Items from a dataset

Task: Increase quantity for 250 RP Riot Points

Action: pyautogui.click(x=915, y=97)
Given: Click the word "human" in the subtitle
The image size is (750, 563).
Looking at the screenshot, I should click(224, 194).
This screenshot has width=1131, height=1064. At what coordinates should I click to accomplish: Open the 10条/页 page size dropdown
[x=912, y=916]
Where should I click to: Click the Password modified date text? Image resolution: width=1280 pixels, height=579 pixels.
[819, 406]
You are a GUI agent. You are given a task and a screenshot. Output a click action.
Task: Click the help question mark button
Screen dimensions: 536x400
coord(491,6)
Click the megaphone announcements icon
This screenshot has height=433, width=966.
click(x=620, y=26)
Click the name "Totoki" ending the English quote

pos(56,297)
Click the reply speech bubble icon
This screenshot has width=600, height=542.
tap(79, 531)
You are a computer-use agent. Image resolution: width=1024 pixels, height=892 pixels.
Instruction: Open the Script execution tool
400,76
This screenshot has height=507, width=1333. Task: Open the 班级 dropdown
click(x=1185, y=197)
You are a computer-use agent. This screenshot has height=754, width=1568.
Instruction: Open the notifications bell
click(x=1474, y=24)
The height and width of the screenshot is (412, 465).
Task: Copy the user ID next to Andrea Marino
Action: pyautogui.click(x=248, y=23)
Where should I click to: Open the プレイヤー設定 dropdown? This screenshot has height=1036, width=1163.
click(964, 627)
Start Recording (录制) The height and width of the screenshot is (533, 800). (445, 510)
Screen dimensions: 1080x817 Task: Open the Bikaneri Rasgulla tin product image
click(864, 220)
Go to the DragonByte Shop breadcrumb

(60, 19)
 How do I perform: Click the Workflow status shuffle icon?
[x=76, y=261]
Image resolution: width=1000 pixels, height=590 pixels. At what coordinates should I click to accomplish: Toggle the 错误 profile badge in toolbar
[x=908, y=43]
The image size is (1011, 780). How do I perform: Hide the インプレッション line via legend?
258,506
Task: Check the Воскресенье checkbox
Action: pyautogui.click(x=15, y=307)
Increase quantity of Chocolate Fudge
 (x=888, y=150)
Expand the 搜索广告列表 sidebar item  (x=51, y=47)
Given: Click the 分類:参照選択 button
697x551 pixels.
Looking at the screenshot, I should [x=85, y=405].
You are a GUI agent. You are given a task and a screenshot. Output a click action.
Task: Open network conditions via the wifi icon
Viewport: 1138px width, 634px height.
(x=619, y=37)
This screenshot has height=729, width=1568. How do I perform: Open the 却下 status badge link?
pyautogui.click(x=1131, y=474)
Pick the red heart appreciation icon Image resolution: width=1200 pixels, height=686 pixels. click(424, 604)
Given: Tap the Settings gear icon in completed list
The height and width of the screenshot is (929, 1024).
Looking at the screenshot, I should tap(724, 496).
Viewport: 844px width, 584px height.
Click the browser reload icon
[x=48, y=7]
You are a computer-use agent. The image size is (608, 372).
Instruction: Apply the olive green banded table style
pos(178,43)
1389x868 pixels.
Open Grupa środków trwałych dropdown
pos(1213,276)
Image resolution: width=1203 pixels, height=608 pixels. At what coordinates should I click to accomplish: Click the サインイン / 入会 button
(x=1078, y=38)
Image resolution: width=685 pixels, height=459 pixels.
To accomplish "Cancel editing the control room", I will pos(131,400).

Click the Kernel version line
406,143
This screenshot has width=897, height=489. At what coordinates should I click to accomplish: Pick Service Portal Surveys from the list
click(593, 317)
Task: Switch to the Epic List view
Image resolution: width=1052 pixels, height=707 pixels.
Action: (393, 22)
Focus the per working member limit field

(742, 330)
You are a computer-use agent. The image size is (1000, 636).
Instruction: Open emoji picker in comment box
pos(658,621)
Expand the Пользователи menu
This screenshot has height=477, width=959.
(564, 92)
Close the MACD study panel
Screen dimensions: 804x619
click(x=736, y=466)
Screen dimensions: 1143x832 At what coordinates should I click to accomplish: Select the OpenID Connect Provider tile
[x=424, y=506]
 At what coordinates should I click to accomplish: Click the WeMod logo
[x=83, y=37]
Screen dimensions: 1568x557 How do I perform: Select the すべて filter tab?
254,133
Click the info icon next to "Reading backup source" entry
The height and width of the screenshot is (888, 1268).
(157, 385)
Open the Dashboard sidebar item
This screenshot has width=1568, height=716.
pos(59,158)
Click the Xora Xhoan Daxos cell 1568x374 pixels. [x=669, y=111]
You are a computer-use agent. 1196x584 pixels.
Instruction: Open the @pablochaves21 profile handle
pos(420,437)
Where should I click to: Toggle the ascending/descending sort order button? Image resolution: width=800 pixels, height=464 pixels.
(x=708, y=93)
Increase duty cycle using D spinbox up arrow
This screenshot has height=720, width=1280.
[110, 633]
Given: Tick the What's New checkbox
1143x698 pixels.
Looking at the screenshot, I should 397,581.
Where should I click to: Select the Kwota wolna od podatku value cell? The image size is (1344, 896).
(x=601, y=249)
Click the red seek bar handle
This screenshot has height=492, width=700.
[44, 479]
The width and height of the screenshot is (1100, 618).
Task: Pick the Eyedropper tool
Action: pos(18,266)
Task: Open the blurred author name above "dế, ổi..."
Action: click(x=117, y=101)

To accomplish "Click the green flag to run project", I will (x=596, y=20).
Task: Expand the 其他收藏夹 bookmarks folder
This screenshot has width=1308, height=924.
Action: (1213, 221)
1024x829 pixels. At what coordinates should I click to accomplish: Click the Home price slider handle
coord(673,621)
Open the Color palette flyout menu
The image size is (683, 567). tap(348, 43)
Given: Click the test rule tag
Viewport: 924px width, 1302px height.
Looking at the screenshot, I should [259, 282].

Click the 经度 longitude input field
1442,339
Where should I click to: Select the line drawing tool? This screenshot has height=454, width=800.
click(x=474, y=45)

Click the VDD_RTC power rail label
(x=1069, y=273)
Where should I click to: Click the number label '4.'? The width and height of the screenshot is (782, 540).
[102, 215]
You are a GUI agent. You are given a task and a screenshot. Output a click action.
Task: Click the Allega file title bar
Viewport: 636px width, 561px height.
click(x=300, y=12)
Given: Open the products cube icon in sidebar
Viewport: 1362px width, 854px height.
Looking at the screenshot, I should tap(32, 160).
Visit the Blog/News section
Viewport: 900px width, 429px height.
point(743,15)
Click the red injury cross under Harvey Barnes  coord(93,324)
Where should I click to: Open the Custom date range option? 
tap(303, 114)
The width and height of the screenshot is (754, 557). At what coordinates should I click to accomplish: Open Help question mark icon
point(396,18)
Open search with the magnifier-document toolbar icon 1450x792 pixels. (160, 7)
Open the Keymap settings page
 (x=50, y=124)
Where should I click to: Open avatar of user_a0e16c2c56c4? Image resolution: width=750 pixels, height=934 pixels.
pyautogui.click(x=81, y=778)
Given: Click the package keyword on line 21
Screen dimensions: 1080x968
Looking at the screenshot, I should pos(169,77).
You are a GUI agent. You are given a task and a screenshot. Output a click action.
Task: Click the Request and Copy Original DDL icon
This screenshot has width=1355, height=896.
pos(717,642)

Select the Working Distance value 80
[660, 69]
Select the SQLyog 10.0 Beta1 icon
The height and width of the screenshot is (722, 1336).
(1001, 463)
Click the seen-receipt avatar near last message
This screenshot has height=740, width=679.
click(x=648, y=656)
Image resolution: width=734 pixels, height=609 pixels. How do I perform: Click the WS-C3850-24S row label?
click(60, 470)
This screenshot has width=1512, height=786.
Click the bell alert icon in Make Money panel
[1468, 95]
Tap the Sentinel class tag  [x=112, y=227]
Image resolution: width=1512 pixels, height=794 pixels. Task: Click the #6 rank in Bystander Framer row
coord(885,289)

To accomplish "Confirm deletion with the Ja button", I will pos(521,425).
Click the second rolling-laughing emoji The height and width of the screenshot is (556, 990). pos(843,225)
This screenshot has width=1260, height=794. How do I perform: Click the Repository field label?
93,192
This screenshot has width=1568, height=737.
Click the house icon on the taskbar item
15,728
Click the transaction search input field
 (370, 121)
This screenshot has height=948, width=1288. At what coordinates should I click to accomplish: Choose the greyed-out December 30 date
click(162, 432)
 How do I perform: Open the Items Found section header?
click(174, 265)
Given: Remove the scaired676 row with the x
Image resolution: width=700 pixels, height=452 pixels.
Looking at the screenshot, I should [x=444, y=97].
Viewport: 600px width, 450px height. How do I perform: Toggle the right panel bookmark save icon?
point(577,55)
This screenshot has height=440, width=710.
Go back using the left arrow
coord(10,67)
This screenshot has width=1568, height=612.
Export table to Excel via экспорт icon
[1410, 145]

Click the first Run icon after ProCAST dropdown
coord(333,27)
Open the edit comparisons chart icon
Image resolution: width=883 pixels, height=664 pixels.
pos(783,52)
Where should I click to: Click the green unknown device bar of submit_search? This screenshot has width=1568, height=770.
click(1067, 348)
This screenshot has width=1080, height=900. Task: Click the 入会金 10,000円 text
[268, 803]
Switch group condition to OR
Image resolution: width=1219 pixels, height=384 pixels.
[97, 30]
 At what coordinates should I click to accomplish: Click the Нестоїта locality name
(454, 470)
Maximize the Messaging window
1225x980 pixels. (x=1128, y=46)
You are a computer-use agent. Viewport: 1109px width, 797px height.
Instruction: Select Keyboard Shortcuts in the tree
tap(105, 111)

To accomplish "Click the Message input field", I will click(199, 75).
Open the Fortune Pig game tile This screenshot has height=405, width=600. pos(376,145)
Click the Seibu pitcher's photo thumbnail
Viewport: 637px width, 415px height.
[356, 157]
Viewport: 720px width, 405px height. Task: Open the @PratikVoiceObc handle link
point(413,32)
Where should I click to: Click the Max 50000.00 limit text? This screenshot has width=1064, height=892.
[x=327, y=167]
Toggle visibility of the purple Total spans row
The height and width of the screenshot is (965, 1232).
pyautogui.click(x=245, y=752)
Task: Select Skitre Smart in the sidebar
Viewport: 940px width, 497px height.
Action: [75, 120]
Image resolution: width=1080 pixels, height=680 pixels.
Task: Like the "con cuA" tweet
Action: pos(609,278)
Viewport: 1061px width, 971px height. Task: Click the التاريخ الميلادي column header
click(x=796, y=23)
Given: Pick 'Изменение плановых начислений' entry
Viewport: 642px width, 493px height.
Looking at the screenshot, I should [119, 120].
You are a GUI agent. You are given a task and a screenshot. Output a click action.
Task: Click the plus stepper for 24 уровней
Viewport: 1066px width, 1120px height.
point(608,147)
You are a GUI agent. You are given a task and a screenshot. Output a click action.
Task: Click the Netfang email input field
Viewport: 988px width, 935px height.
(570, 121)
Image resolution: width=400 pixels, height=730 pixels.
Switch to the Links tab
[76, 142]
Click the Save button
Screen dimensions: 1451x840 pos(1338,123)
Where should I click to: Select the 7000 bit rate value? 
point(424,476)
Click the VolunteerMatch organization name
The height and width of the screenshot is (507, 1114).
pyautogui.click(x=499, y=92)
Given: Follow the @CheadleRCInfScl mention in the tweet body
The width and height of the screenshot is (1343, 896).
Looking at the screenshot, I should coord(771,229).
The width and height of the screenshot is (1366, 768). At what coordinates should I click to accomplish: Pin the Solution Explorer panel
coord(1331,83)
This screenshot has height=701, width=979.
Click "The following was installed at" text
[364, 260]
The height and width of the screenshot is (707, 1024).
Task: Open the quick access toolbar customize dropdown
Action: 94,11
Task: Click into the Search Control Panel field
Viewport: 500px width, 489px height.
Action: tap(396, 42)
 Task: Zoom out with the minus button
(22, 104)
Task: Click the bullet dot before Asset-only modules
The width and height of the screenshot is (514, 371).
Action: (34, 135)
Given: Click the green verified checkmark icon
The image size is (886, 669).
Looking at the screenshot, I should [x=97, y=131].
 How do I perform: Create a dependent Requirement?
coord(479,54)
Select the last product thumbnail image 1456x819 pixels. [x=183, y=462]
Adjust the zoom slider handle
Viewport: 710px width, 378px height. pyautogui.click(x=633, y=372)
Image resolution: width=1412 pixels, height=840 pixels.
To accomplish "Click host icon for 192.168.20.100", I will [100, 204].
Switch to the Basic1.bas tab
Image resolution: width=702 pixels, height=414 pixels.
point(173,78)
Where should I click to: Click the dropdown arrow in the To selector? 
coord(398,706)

> _Prompt_
Starting at the line that contains "Click the house icon on the taskbar item" and stopping after the line that contains "Open the Fortune", write out every line exactly as it appears above, and no other line.

> _Solved problem_
Click the house icon on the taskbar item
15,728
Click the transaction search input field
 (370, 121)
This screenshot has height=948, width=1288. At what coordinates should I click to accomplish: Choose the greyed-out December 30 date
click(162, 432)
 How do I perform: Open the Items Found section header?
click(174, 265)
Given: Remove the scaired676 row with the x
Image resolution: width=700 pixels, height=452 pixels.
Looking at the screenshot, I should [x=444, y=97].
Viewport: 600px width, 450px height. How do I perform: Toggle the right panel bookmark save icon?
point(577,55)
This screenshot has height=440, width=710.
Go back using the left arrow
coord(10,67)
This screenshot has width=1568, height=612.
Export table to Excel via экспорт icon
[1410, 145]

Click the first Run icon after ProCAST dropdown
coord(333,27)
Open the edit comparisons chart icon
Image resolution: width=883 pixels, height=664 pixels.
pos(783,52)
Where should I click to: Click the green unknown device bar of submit_search? This screenshot has width=1568, height=770.
click(1067, 348)
This screenshot has width=1080, height=900. Task: Click the 入会金 10,000円 text
[268, 803]
Switch group condition to OR
Image resolution: width=1219 pixels, height=384 pixels.
[97, 30]
 At what coordinates should I click to accomplish: Click the Нестоїта locality name
(454, 470)
Maximize the Messaging window
1225x980 pixels. (x=1128, y=46)
You are a computer-use agent. Viewport: 1109px width, 797px height.
Instruction: Select Keyboard Shortcuts in the tree
tap(105, 111)

To accomplish "Click the Message input field", I will click(199, 75).
Open the Fortune Pig game tile This screenshot has height=405, width=600. pos(376,145)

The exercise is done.